The Queen of the Sciences
Philosophy: Long may she reign supreme over the merely material sciences!
The benefit to studying philosophy is that the discipline teaches you how to think, and especially how to think objectively about difficult things that others ignorantly dismiss as being too highfalutin. Philosophy is the home of such valuable subjects as ethics, aesthetics, taxonomy, logic and epistemology. Philosophy teaches right and wrong, true and false, beautiful and ugly, reasonable and unreasonable. You learn how to examine an argument from any side and how to spot errors in reasoning that can lead to bad outcomes.
The other academic pursuits provide ample raw materials in the form of facts and figures and rules. But philosophy is the place where the application of those facts and figures and rules actually originates.
A well-educated person will be familiar with at least entry-level philosophy, such as that presented in Roger Scruton’s excellent Modern Philosophy.
This. Is. Jeopardy!
The broadest category of knowledge is that of standard academic learning. Although no one can know everything, everyone ought to know a little bit about a lot.
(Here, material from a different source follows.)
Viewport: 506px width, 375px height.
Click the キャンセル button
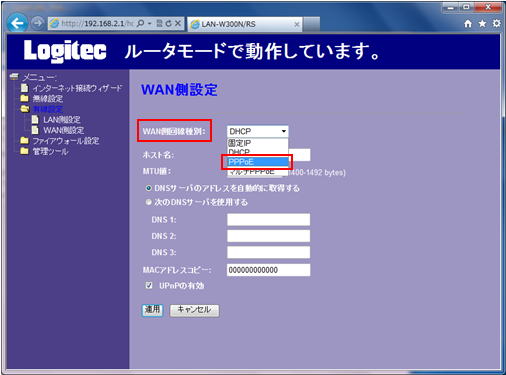click(x=194, y=310)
  • Humanities. Introduction to visual and performing arts. Ability to read music and at least poorly play an instrument. Study of a foreign language to at least the collegiate 202 level. Knowledge of the contents of the Western Canon and acquaintance with many of the titles therein. Deeper knowledge of world history (e.g., through a careful read of J.M. Roberts’s History of the World) and U.S. history.
  • Social Sciences.  Econ 101. Introductions to anthropology and sociology. Deeper understanding of psychology, with an emphasis on abnormal psych. Functional geographical literacy. Solid understanding of basic political theory and the structure of different forms of government.
  • Natural Sciences. Equivalents of a college seminar in each of astronomy, biology, chemistry, geology and physics.
  • Mathematics. Algebra and systems of equations. Set theory. Statistics, to include central tendency, dispersion, correlation, sampling, regression and visualization. Basic geometry and trigonometry.
  • Applied Sciences. Basics of agricultural practice. Business systems. Computer science, including at least an introduction to programming in any given language. Basics of mechanical and electrical engineering. Introduction to the fields of health care, law and journalism.

The Ephemera
Layer on top of all of the above, a smattering of knowledge about human health — fitness, diet, and the diagnosis and treatment of common ailments — and a wholesome acquaintanceship with one’s local environment, and you have a good start.

Lest we forget, a well-educated person should be acquainted, too, with pop culture. A shared vocabulary of pop music, TV shows, movie references and celebrity gossip helps to grease the wheels of interpersonal communication. Plus, sometimes pop-culture watching is a guilty pleasure.

Few people really fully possess what I’ve laid out here. The great thing, though, is that we’re all life-long learners, and there’s no sell-by date on a person’s ability to grow.
Besides, I hear the zombies don’t like rich, healthy brains — they go after the brains of the stupid, because they’re thinner and easier to digest. So there’s that.